## [SOURCE PASSAGE]

####

Instructions from those who maintain the US time reference: http://www.nist.gov/pml/div688/grp40/its.cfm If you're a real time geek then this is interesting reading... http://www.nist.gov/pml/div688/utcnist.cfm
Thank you! I downloaded the program at: http://www.nist.gov/pml/div688/grp40/its.cfm and it seems to work. It updates my clock every hour. Many Thanks!
http://download.cnet.com/Chronos-Atomic-Clock-Synchronizer/3000-2350_4-10444462.html?tag=mncol;4 It can update your computer clock from every 30 seconds to every 3 days. I update mine every 5 minutes.
I'll find this and then re-bump this thread because the Mods won't allow us to edit after 30min. http://support.microsoft.com/kb/307897 ^^^ That's how to update your clock via command line. I have a script that runs once daily to update and sync. You essentially write a .txt (notepad) document that says "go out and re-sync time via command line" and then change the .txt to .bat. Once it's a .bat file you can schedule it in the Windows Task Manager. It runs just like you can schedule antivirus or disk defrag. http://www.ntp.org/ It's a good idea to pick a few if you can. If not at least find out who your data & broker sync to and use those. I'll dig up my .bat file and post it in this thread on Saturday - next time it is convenient to log into a machine that has it running.
Nice catch/comment - that's a very good point. For most people a normal weekly sync to time.windows.com is more than enough - your latency (and changes in latency between trades/quotes) will be more of an issue than worrying about your CPU clock cycle being slightly off. If your time is slightly off and you correct it while your system is running it can cause a break - quotes have time stamps, orders & messages have time stamps - your broker may do anything from place things out of order to just ignore or dismiss your trades. When you initially log in the platform syncs with the broker. If you change that mid-session it depends on the code and the platform but it could range from zero/minimal impact to a freeze and reboot/restart required. For what it's worth - You probably don't need to worry. If you have issues with losing time completely you may need to replace your CMOS battery. If you are that fast/slow that you are seconds off daily and you have a fresh CMOS battery I'd look elsewhere to the motherboard, power drains, CPU failure (extremely rare), etc.

####

## [SUPPLIED INFORMATION]
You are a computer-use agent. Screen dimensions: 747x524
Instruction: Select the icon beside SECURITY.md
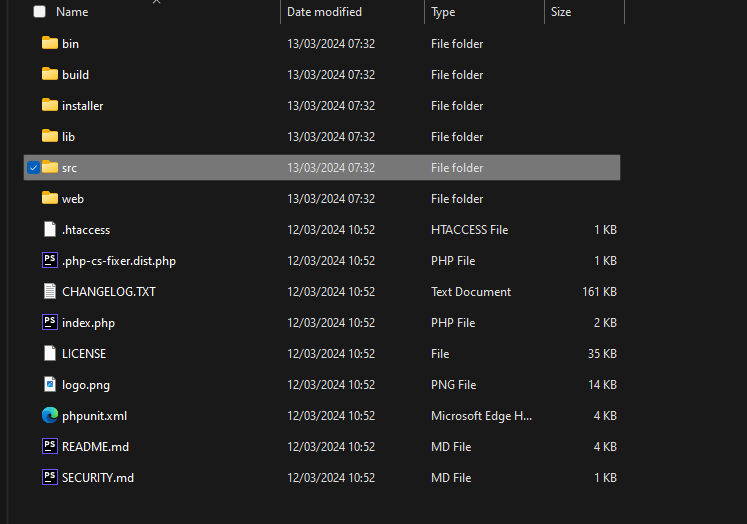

####

## [ACTION ITEM]
Decide whether each statement agrees with the forum posts on syncing a computer clock, answering yes or no and quoting the words of the posts that settle it. 1. One poster reports that the downloaded program updates the clock every hour. 2. The poster who recommends the Chronos synchronizer updates their own clock every 30 seconds. 3. The posts say that for most people a daily sync to time.windows.com is enough.

## [COMPLETED TASK]
1. Yes: "It updates my clock every hour."
2. No: "I update mine every 5 minutes."
3. No: "For most people a normal weekly sync to time.windows.com is more than enough"